### Reading passage
□ □ □ □

Wednesday, July 17, 2024

‘Not being used to full potential’: Town’s 10-year agreement with Smiths Falls Station Theatre on hold

Station Theatre in Smiths Falls is run by the Smiths Falls Community Theatre Foundation and they’re looking to enter into another 10-year lease agreement with the town. But first, council wants to hear from the group before committing to the next lease agreement. – Laurie Weir photo

Town council halted the signing of a new 10-year lease agreement with the Smiths Falls Station Theatre pending more information.

In her report to council’s committee of the whole on May 21, the director of community services, Stephanie Clark, was looking for approval to sign on for another 10 years with the Smiths Falls Community Theatre Foundation.

The town owns the theatre but the community theatre foundation runs it. The town is responsible for purchasing and maintaining insurance coverage, repair/maintenance/replacement of building systems and the building structure (roof, HVAC), while the tenant is responsible for all utility costs.

The annual rent Clark said she’s looking at is $10,000, adjusted every two years for inflation. Clark noted in her report that the rental rates will be credited $2,000 annually until the theatre group completes the LED light project upgrades, to a maximum of two years.

It is anticipated in three to five years the roof will be in need of repair and the “cost is unknown, but will be budgeted for in the relevant capital budget,” she noted.

The cost to the town for insurance on the building is about $13,000 annually.

Coun. Steve Robinson said he supported the recommendation, but he said he’s “very disappointed that the Station Theatre is not being used to its full potential. I certainly expect that this situation will change over the course of this agreement to the benefit of both the theatre group as well as the community.”

Coun. Chris McGuire asked, “Why do we do it this way instead of running it like the arena where staff take care of the scheduling and different groups that are going to use it?”

Clark said, “Frankly, we are not interested from a municipality (standpoint) in engaging in a community theatre organization. This is a fairly standard municipal opportunity where we have a group of volunteers – a non-profit situation where a group wants to come in and run a community. It would be, I think, cost-prohibitive if the municipality was going to do it. It’s extraordinarily expensive if you’re paying for the time to run a theatre.”

McGuire would like to put out a request for proposals to see what they get in terms of groups or individuals wanting to run the theatre, “versus sole sourcing it like this.”

□ □ □ □

### Data lines
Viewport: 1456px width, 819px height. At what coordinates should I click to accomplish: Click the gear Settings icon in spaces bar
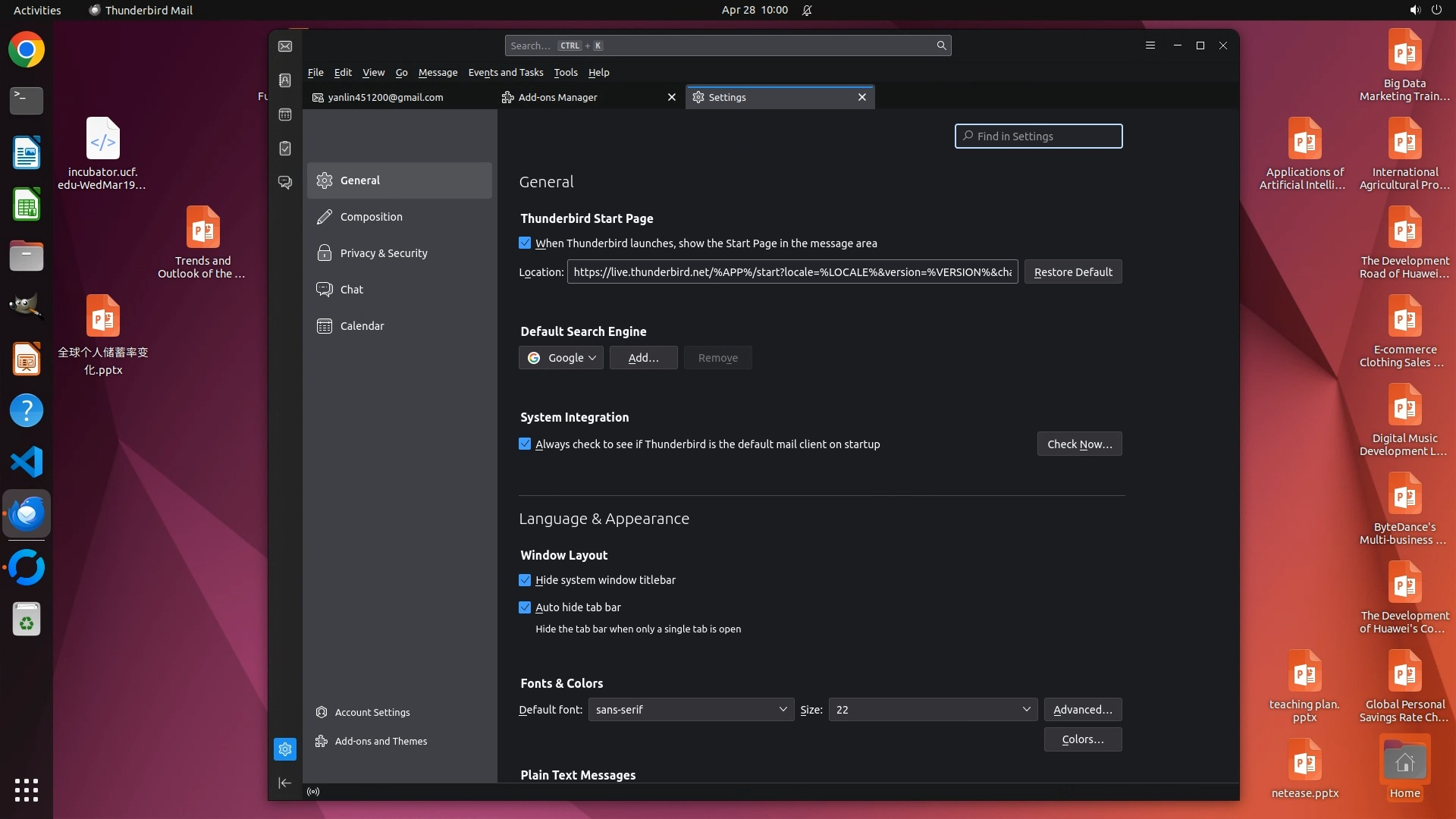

□ □ □ □

### Required task
In the article on the Station Theatre lease, what annual rent did the director of community services propose for the theatre foundation?

### Solution to this task
$10,000 a year, adjusted every two years for inflation.